# Written problem 1
Copy the passage about the Burj Dubai skyscraper word for word, everything from "- An Example" down to "engineering and megalomania.".
-- START Document text --
Bursting with civic pride, Kamin adds, "Thanks to its Chicago-based
architects and engineers, it possesses the
quality and artistry that will enable it to take its place not only in
the record books but also among the pantheon of the world's iconic
skyscrapers."
- Think Excess, Not Success, writes David Roeder at The Chicago Sun-Times: "The slender, sculpted skyscraper was built for a free-spending and
status-conscious class that no longer exists. Debt is crashing down all
around Dubai, so the tower could become a monument, not to national
success, but to irrational excess."
- An Example of Mankind's "Edifice Complex," writes Ben Macintyre in the Times of London: "As in finance, so in politics. Rulers, particularly autocrats, tend
to succumb to what has been called the 'edifice complex', the urge to
build on a vast scale, often just before being toppled...It is a beautiful object, a
remarkable testament to human ingenuity, engineering and megalomania.
As Dubai's economy totters and sways, it may turn out to be a
monumental folly, the latest example of Man's need to build ever
upwards regardless of cost, need or sense."
- Say What You Want, It Was a Profitable Venture, notes Wayne Arnold at
The National. Emaar Properties, the company that built Burj Dubai, is
already in the black, reports Arnold: "After selling 90 per cent of the
units in the record-setting edifice,
Emaar has pocketed a profit of at least 10 per cent on the US$1.5
billion (Dh5.51bn) cost of construction."
-- END Document text --
-- START Material for this exercise --
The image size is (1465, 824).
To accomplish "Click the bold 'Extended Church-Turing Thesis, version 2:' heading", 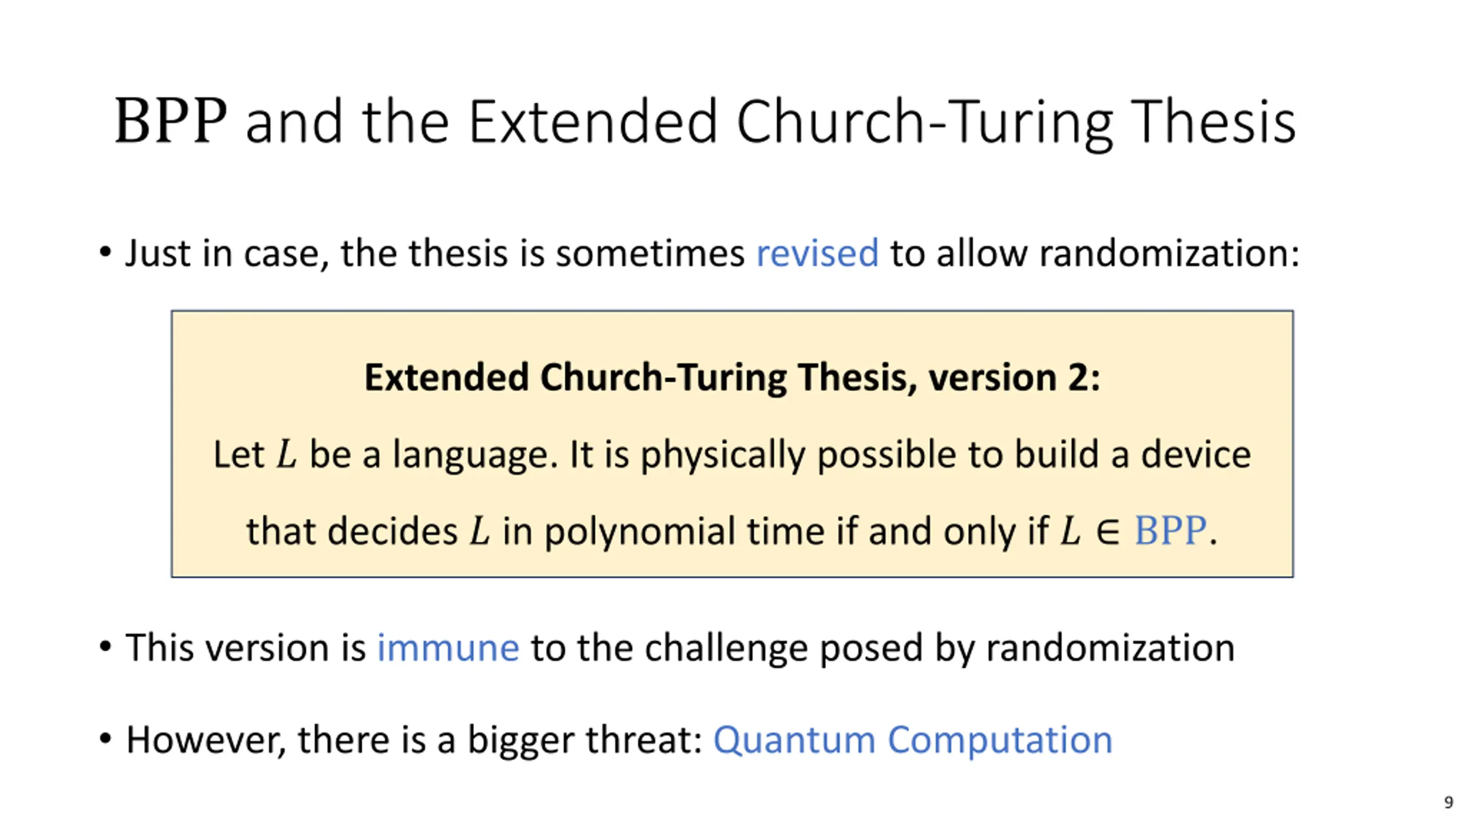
-- END Material for this exercise --
-- START Material for this exercise --
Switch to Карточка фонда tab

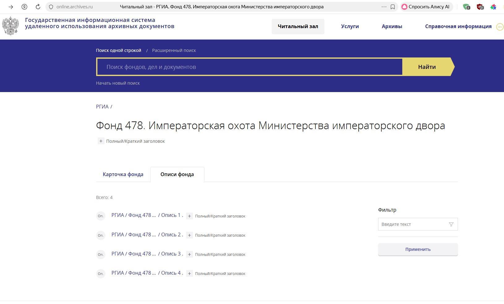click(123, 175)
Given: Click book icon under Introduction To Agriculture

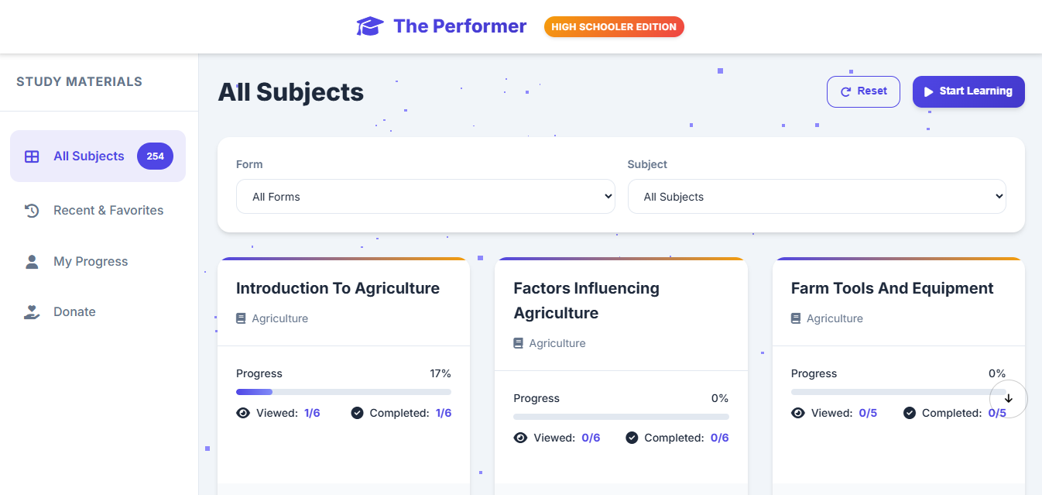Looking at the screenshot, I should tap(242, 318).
-- END Material for this exercise --
# Written problem 2
Arrange the lines of the records as a JSON list of strings, one string per line, for everything from the line containing "Given: Click book" down to the line containing "Looking at the". Skip blank lines and leave the pictures out.

# Written reply 1
- An Example of Mankind's "Edifice Complex," writes Ben Macintyre in the Times of London: "As in finance, so in politics. Rulers, particularly autocrats, tend
to succumb to what has been called the 'edifice complex', the urge to
build on a vast scale, often just before being toppled...It is a beautiful object, a
remarkable testament to human ingenuity, engineering and megalomania.

# Written reply 2
[
  "Given: Click book icon under Introduction To Agriculture",
  "Looking at the screenshot, I should tap(242, 318)."
]